Hey! So, this is the second blog-post in my series of GSoC experience. In this post I’ll be sharing what I did, what difficulties I came across in the first two weeks of Phase-1.
Actually, I had a pretty great start! I came to know the awesomeness of Python. I learnt many things, from Python internals to unittests. Also some git and GitHub things were a new experience to me. Time passed by and I did not even realize it.
First week
First week of my coding period was all about trial and error. I got to learn many things regarding Python internals. I played with __dir__, __dict__ and many more. These also included Python magic methods such as __getattr__, __getattribute__, __setattr__. These methods are super cool. They let you hack your way into Python internals. Python is such an awesome language!
I tried many different implementations to achieve the goal of capturing attributes.
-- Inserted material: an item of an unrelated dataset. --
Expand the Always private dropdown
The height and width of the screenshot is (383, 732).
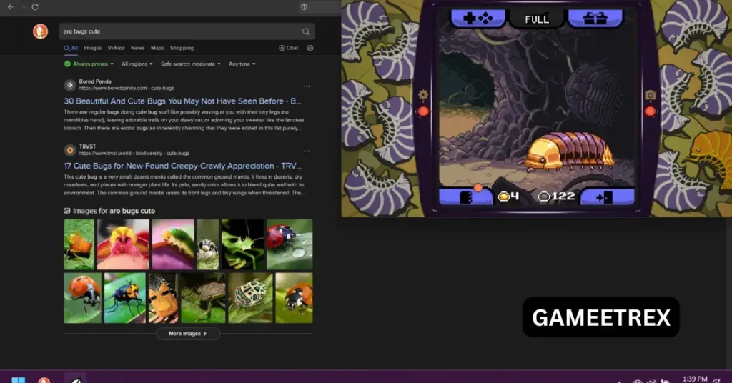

It was very easy to catch just one attribute i.e, capturing numpy.ones, numpy.compress was easy. But to take this work to next level was quite troublesome. It was needed for catching functions like numpy.linalg.norm which included sub-modules of NumPy between them. I struggled with this a lot. I also tried using __setattr__ while exploring whole NumPy directory. But that lead to recursion error because of many sub-modules of NumPy having cyclic dependencies.
Second week
After trying many ideas, I finally got it to work. I implemented a class Recursive_attr which had __getattr__ working in recursion to catch attributes and storing them in a list. This also worked out quite well for functions such as numpy.linalg.norm which contained a sub-module.
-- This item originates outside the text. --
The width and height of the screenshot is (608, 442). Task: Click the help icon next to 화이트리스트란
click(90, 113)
I then had to implement a way to catch *args and **kwargs passed to the function. It was easy. Then I had to implement a way to search for method using previously prepared list in both CuPy and NumPy. And then calling that method with captured *args, **kwargs and by performing necessary data transfers from GPU to CPU and back to GPU after getting result. Then finally returning the result. I tested several functions with it. It seemed to work really well!
In this process I learnt many things including Python’s awesome memory allocation methods, automatic garbage collection and Python giving same ids to special immutable objects. How cool is that!
Summary
I implemented following classes/methods during this period. It’s in PR #2229.
- class
Recursive_attr - class
FallbackUtil - class
Fallback - method
call_cupy - method
call_numpy - method
ram2vram - method
vram2ram
Currently all basic methods for fallback_mode has been implemented. There is still much left for improvement and some bug fixes. Still it’s able to show following behavior.
>>> from cupy.fallback_mode import numpy
>>> numpy.ones((3,4)) # calling function in cupy
array([[1., 1., 1., 1.],
[1., 1., 1., 1.],
[1., 1., 1., 1.]])
>>> x = numpy.array([1,2,3,4])
>>> type(x)
<class cupy.core.core.ndarray>
>>> numpy.argmin(x) # calling function in cupy
array(0, dtype=int64)
>>> type(numpy.argmin(x))
<class cupy.core.core.ndarray>
>>> x = numpy.array([float(nan),2,3,4])
>>> numpy.nanargmin(x) # calling function not in cupy
Attribute nanargmin not found in cupy. falling back to numpy
1
>>> numpy.linalg() # requesting module in cupy
<module cupy.linalg from \lib\\site-packages\\cupy\\linalg\\__init__.py>
>>> numpy.matrixlib() # requesting module not in cupy
Attribute matrixlib not found in cupy. falling back to numpy
<module numpy.matrixlib from \lib\\site-packages\\numpy\\matrixlib\\__init__.py>
>>>
Future work
Future work will consist of preparing tests for fallback_mode. Plus, there are some improvements and bug fixes planned after discussing with mentor. These includes:
- Good class structure for
fallback_mode. Probably combiningFallbackclass andRecursive_attrclass. - Requesting NumPy/CuPy modules without calling.
- Raising
TypeErrorif module is called. - Handling of NumPy scalars such as
numpy.nan,numpy.pietc. - Adding
__repr__inRecursive_attrclass. - Bringing behaviour of
fallback_modecloser to actual NumPy/CuPy.